Siapkan 161 Peti, 60 Ambulans, dan 3 RS
Hari Ini Identifikasi Dimulai di Pangkalan Bun
jpnn.com - PANGKALAN BUN - Basarnas akhirnya memutuskan untuk mengevakuasi jenazah penumpang AirAsia QZ8501 ke Pangkalan Bun, Kotawaringin Barat, Kalimantan Tengah.
Bupati Kotawaringin Barat Ujang Iskandar menyatakan, setelah ditemukannya barang-barang dan jenazah penumpang, kemarin malam pihaknya menyiapkan 161 peti jenazah, 60 ambulans, dan tiga rumah sakit untuk pembersihan serta identifikasi korban.
Dia menyatakan, sejak berita hilangnya AirAsia mencuat, pemkab berkoordinasi dengan Basarnas untuk membuat posko, baik di bandara maupun di pesisir.
"Setelah ada informasi penemuan barang dan jenazah, kami melakukan sejumlah langkah karena posisi temuan itu. Meski tidak masuk wilayah Kotawaringin Barat, lokasinya tidak jauh dari Pangkalan Bun," jelasnya.
Dari pantauan Jawa Pos di Pangkalan Bun, puluhan ambulans telah disiagakan di sekitar posko di Bandara Iskandar. Setelah dinyatakan jenazah baru hari ini dibawa ke Pangkalan Bun, beberapa ambulans tampak meninggalkan lokasi. Ujang mengungkapkan, tiga rumah sakit yang telah disiapkan untuk mengevakuasi korban sangat memadai.
"Ada tiga rumah sakit, yakni RSUD Sultan Imanuddin, RS Kusuma, dan RS Bunda. Jarak ketiganya dari bandara juga tidak jauh, sekitar 10 menit," jelasnya.
Sejumlah keperluan untuk keluarga korban juga telah disediakan pemkab. Untuk menuju ke Pangkalan Bun, mereka bisa menumpang pesawat Kalstar dan Trigana yang setiap hari melayani penerbangan Surabaya dan Jakarta.
Sementara itu, soal identifikasi jenazah, hingga kemarin malam belum ada kepastian.
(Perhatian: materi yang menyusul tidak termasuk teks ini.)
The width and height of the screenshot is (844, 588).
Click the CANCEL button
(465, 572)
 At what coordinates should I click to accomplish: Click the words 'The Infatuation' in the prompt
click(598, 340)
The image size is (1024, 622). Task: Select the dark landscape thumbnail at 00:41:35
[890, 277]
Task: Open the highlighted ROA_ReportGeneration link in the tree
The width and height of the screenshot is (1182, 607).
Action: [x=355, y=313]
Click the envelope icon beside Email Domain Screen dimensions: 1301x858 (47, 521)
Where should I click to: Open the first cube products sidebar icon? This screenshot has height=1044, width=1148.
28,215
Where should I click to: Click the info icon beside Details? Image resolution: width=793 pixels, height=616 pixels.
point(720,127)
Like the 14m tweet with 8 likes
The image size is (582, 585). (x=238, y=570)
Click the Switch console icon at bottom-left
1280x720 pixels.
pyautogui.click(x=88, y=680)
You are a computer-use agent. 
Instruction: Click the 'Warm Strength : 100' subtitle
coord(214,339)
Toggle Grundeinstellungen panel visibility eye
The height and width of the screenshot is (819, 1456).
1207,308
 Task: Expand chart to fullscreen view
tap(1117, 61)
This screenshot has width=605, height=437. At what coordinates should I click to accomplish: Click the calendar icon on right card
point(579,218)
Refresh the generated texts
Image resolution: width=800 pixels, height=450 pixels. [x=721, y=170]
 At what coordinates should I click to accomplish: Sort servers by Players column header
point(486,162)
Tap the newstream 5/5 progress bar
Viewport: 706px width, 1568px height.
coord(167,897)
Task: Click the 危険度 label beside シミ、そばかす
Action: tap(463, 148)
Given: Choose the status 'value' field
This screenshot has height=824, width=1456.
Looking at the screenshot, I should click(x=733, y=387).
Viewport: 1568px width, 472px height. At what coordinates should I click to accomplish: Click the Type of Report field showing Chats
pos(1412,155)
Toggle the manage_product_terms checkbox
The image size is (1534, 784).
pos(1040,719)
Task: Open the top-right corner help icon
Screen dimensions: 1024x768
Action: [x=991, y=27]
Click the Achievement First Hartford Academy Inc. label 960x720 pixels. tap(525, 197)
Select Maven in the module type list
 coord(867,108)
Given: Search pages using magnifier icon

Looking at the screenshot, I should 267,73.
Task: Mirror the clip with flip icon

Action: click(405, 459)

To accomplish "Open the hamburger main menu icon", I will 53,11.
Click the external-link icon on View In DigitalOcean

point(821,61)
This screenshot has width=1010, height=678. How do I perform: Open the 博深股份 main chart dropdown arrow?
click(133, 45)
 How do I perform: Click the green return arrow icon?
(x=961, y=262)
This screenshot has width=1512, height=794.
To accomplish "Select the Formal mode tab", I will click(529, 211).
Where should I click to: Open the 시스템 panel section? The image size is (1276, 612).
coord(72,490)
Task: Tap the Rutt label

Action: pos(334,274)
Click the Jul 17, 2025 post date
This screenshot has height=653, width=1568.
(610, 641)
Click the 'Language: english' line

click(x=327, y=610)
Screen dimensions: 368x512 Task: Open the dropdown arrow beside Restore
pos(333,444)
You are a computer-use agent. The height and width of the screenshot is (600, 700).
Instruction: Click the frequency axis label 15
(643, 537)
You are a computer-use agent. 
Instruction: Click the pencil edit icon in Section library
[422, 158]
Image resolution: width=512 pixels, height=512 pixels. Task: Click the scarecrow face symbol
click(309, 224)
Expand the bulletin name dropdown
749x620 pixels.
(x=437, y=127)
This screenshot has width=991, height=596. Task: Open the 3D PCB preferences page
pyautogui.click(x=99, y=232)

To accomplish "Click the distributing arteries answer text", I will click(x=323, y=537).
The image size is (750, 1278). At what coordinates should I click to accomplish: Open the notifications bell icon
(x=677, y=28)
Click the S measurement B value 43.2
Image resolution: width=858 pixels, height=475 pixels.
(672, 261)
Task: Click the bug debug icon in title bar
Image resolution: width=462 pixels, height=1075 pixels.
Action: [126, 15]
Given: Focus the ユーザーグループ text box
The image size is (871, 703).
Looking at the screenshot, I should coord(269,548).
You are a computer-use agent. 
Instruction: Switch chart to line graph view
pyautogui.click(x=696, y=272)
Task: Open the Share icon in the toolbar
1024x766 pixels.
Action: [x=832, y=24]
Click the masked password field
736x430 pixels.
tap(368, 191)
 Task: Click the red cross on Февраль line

SAR Mission Coordinator Basarnas Marsda TNI Sunarbowo Sandi menyatakan, sesuai dengan arahan awal kepala Basarnas dan wakil presiden Minggu (28/12), seluruh korban akan dibawa ke Surabaya.
"Sesuai dengan arahan, penanganan awal di sini, terus dibawa ke Surabaya untuk penanganan akhir oleh DVI (Disaster Victim Identification)," ujarnya.
Jika prosedurnya seperti itu, jenazah yang dibawa ke Pangkalan Bun hanya akan dibersihkan, dimasukkan ke body bag, baru dipeti. "Setelah itu, kami bawa dengan Hercules, CN, atau Cassa. Menyesuaikan dengan jumlah jenazah saja," ujar Sunarbowo.
Di lain pihak, Mabes Polri mengirimkan sejumlah dokter kepolisian yang tergabung dalam Disaster Victim Identification (DVI) Indonesia ke Pangkalan Bun. Salah seorang yang dikirim adalah AKBP Sumy Hasrty Purwanti yang pernah terlibat dalam identifikasi korban pesawat Malaysia Airlines MH17 yang dirudal di Ukraina.
"Sesuai perintah Kapolri, saya diminta ke Pangkalan Bun. Besok (hari ini) berangkat dengan pesawat dari Semarang pukul 11.00," ujar Hastry kepada Jawa Pos.
Menurut dia, identifikasi lebih baik dilakukan di Pangkalan Bun yang tidak jauh dari lokasi penemuan. "Kalau nanti jenazah yang belum teridentifikasi dibawa ke Surabaya, akan mengganggu psikologis keluarga korban," jelasnya.
Berdasar pengalaman Hastry, tidak jarang keluarga ingin segera mendapatkan jenazah kerabatnya. Padahal, proses identifikasi belum tuntas.
"Nanti keluarga yang belum mendapatkan jenazah keluarganya juga akan ribut," papar perempuan yang juga pernah menangani identifikasi kecelakaan pesawat Sukhoi tersebut.
Melihat kondisi jenazah dari tayangan di televisi, Hastry memperkirakan identifikasi akan lebih mudah daripada kecelakaan Sukhoi maupun MH17.
"Selama jenazah utuh, meski kondisinya sudah membusuk, prosesnya lebih cepat," katanya.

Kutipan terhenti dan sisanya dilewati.